Assignment: State the count of lines below featuring the word "agent", and write nothing further.

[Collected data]
______

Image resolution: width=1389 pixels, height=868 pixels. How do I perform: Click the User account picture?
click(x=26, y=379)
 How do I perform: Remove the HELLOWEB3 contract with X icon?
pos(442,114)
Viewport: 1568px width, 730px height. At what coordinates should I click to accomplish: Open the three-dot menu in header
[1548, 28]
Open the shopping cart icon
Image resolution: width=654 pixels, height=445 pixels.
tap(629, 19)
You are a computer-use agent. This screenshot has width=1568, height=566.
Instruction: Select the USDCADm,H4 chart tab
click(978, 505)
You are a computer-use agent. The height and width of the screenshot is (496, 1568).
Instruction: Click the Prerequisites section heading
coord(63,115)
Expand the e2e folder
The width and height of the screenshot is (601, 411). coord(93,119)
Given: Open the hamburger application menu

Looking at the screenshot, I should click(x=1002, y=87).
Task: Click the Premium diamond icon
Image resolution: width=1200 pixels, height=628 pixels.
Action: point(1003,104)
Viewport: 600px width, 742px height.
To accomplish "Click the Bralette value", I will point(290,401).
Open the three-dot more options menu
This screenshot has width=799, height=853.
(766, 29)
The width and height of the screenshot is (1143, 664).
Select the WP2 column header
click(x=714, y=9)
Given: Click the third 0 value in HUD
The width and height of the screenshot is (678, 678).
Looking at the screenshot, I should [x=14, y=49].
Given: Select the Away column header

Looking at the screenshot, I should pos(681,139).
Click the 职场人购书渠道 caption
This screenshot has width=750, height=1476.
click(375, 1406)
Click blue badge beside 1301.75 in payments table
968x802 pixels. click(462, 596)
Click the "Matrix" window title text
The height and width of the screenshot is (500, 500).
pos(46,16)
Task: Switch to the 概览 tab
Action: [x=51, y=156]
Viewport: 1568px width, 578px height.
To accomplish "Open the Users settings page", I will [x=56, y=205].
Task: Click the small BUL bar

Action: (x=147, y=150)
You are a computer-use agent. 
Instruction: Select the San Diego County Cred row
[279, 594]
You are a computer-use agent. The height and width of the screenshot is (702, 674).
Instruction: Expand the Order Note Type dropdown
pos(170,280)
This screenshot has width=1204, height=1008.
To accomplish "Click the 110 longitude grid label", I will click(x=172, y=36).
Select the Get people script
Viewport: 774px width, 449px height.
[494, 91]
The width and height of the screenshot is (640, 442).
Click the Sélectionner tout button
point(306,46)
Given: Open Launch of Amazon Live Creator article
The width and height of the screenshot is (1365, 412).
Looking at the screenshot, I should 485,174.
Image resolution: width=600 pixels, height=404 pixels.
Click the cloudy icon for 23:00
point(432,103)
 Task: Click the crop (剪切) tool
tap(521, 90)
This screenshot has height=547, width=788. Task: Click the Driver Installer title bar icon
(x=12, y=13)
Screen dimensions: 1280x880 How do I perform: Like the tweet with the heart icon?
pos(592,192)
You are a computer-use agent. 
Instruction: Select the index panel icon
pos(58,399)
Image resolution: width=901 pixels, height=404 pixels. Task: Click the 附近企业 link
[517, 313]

______

Written answer: 5